LBXは、レクサス車では最も小さなサイズのモデルとなる。だが、ブランドホルダーであるトヨタ自動車会長の豊田章男氏の「これまでの高級車の概念を変える、コンパクトサイズながらも走りやデザインも上質である“サイズのヒエラルキーを超えたクルマ”を作りたい」という想いから、「本物を知る人が、素の自分に戻り気負いなく乗れる」ことを目指したという。
簡単に言ってしまえば、「小さな高級車」を目指すということだろう。
高級車というと、大きなクルマのイメージが強い。かつて、1960年代に登場したイギリスのバンデンプラ・プリンセスは「小さな高級車」と世界的に評価された。

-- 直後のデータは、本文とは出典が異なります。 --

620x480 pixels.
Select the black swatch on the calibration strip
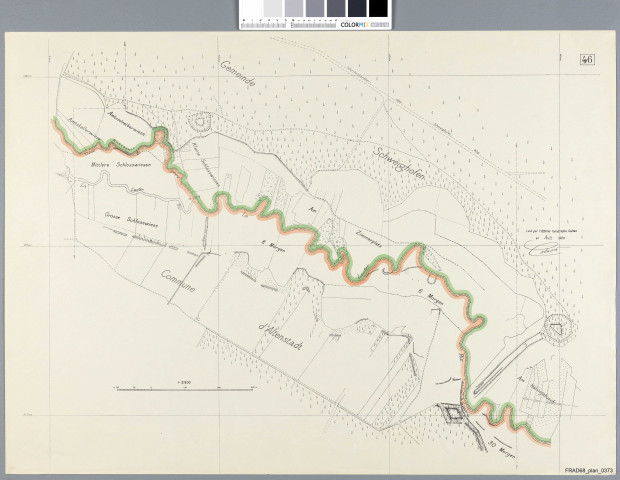(377, 9)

21世紀に入ってからは、トヨタとアストンのコラボレーションで、トヨタiQをベースに生まれたアストン マーティン・シグネットの例もあるが、「小さな高級車」の成功例は多くない。これに挑戦する、レクサスの意気込みには期待したいところだ。
なお、今回発表されたのはプロトタイプであり、サイズ以外のスペック・価格などは未公開。日本仕様の発売前には詳しい情報が公表されると思われる。
では、「レクサス・ブレークスルー・クロスオーバー」の頭文字を車名にしたという「LBX」、その概要を紹介していこう。
サイズ、ユニファインドスピンドルについて
プロトタイプではあるが、LBXはボディサイズだけは公表されている。全長4190×全幅1825×全高1560mm、ホイールベースは2580mm。

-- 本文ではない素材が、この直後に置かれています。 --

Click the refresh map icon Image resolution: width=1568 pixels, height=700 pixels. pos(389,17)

サイズ的には、トヨタ・ヤリス・クロス、日産キックスに近いが、レクサスというブランドを考えると、日本市場のライバルは輸入コンパクトSUV、フォルクスワーゲンTクロスやDS 3あたりになるだろうか。
デザインコンセプトは、「プレミアムカジュアル」。サイズのヒエラルキーを超えた上質さと存在感を併せ持ち、高い審美眼を持ったユーザーが日常でカジュアルに使えるコンパクトクロスを目指している。
外観は、クラスを超えた大径タイヤを採用し、スタンスの良いダイナミックなプロポーションを実現。
フロントフェイスには、これまでの「スピンドルグリル」や「スピンドルボディ」に代わり「ユニファインドスピンドル」を採用した。
これは、2003年発表のコンセプトカー「LF-S」に採用された「レゾリュートルック」に原点回帰したもの。低い位置に配置されるラジエターまでスピンドル形状を上下に圧縮しながら、フードとバンパー間のスリットがヘッドランプに繋がりレゾリュートルックを構成。フロント全体を包括的に捉えた「ユニファインドスピンドル」として刷新した。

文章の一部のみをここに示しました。